Mathet taught many other trainers, including Alain de Royer-Dupré, who took over his role to train the Aga Khan's horses. He trained many famous French jockeys, including Yves Saint-Martin.

He was the most prestigious and well-known horse trainer in France, especially after his successive wins in the late 1950s and early 60s.
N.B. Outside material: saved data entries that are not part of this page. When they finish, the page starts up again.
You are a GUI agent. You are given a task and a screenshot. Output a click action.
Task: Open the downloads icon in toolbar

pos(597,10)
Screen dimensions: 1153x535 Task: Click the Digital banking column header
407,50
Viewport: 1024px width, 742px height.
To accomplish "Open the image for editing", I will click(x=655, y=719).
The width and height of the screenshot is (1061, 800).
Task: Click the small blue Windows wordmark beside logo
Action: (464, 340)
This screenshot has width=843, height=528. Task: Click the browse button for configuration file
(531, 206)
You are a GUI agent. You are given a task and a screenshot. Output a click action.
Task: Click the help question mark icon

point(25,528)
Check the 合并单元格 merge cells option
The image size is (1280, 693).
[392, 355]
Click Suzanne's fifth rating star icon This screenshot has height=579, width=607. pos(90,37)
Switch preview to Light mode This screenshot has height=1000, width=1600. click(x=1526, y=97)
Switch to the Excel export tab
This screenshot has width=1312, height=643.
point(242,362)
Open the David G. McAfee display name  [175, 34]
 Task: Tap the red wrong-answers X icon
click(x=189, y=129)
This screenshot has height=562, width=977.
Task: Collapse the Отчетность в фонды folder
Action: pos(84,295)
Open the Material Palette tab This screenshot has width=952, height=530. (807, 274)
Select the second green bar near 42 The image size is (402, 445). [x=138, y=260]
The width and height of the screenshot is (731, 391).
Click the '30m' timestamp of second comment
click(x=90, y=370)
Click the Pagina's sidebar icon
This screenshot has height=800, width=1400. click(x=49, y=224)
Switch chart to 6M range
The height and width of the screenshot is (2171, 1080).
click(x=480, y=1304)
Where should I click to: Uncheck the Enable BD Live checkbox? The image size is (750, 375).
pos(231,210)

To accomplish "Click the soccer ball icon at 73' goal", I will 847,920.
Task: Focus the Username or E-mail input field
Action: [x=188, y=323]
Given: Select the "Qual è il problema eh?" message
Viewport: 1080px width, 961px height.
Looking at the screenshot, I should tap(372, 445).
== Winners (Group 1 and above) ==

France
- Prix de l'Arc de Triomphe - (4) - Tantième (1950, 1951), Sassafrás (1970), Akiyda (1982)
- Prix du Jockey Club - (6) - Reliance (1965), Tapalque (1968), Sassafrás (1970), Rheffic (1971), Crystal Palace (1977), Top Ville (1979)
- Prix de Diane (the French Oaks) - (2) - Dushka (1958), La Sega (1962)
- Poule d'Essai des Poulains - (7) - Tantième (1950), Relko (1963), Zeddaan (1968), Kalamoun (1973), Blushing Groom (1977), Nishapour (1978), Melyno (1982)
- Poule d'Essai des Pouliches - (5) - Virgule (1954), Solitude (1961), La Sega (1962), Pola Bella (1968), Koblenza (1969)
- Grand Prix de Paris - (9) - Northern Light (1953), Phil Drake (1955), Vattel (1956), Reliance (1965), Danseur (1966), Rheffic (1971), Exceller (1976), Soleil Noir (1979), Le Nain Jaune (1982)
- Critérium de Saint-Cloud (8) - Telegram (1949), Bingo (1952), Pas de Deux (1955), Upstart (1957), Le Français (1960), Saraca (1968), Rheffic (1970), Simbir (1972)
- Prix de l'Abbaye de Longchamp - (8) - Texana (1957), Edellic (1958), Fortino (1962), Texanita (1963, 1964), Silver Shark (1965), Farhana (1966), Moubariz (1974)
- Prix d'Ispahan - (7) - Bel Amour (1948), Ménétrier (1949), La Sega (1962), Jour et Nuit III (1964), Silver Shark (1966), Zeddaan (1968), Lightning (1977)
- Prix Royal-Oak - (7) - Vamour (1959), Match (1961), Relko (1963), Reliance (1965), Sassafras (1970), Henri le Balafré (1975) et Exceller (1976)
- Grand Prix de Saint-Cloud - (5) - Tanerko (1957, 1958), Match (1962), Relko (1964), Exceller (1977), Shakapour (1980), Akarad (1981)
- Prix du Moulin de Longchamp - (4) - Lilya (1958), Mirna (1964), Silver Shark (1966), Pola Bella (1968)
- Prix Lupin - (5) - Tantième (1950), Tanerko (1956), Midnight Sun (1959), Kalamoun (1973), Top Ville (1979)
- Prix Jean Prat - (5) - Jour et Nuit III (1964), Silver Shark (1966), Maroun (1971), Lightning (1977), Melyno (1982)
- Prix Ganay - (4) - Tantième (1951), Tanerko (1957, 1958), Relko (1964)
- Prix Vermeille - (4) - Bella Paola (1958), Golden Girl (1963), Casaque Grise (1967), Saraca (1969)
- Prix Saint-Alary - (4) - Solitude (1961), La Sega (1962), Tonnera (1966), Saraca (1969)
- Prix Morny - (3) - Solitude (1960), Amber Rama (1969), Blushing Groom (1976)
- Prix de la Forêt - (3) - Ménétrier (1947), Tantième (1949), Mirna (1963)
- Prix du Cadran - (3) - Tello (1959), Waldmeister (1965), Danseur (1967)
- Grand Critérium - (3) - Tantième (1949), Bella Paola (1957), Blushing Groom (1976)
- Prix Robert Papin (groupe 1 since 1987) - (3) - Zeddaan (1967), Amber Rama (1969), Blushing Groom (1976)
- Prix Jacques Le Marois - (2) - Kalamoun (1973), Kenmare (1978)
- Prix de la Salamandre - (1) - Blushing Groom (1976)

----
United Kingdom
- Epsom Derby - (2) - Phil Drake (1955), Relko (1963)
- Epsom Oaks - (2) - Sicarelle (1956), Bella Paola (1958)
- 1000 Guineas Stakes - (1) - Bella Paola (1958)
- Coronation Cup - (4) - Tantième (1950), Dicta Drake (1962), Relko (1964), Exceller (1977)
- Champion Stakes - (2) - Bella Paola (1958), Vayrann (1980)
- King George VI and Queen Elizabeth Stakes - (1) - Match II (1962)
- Queen Elizabeth II Stakes - (1) - Tantième (1950)
----
United States
- Washington D.C. International - (1) - Match II (1962)

== Legacy ==
A listed race called the Prix François Mathet is run annually.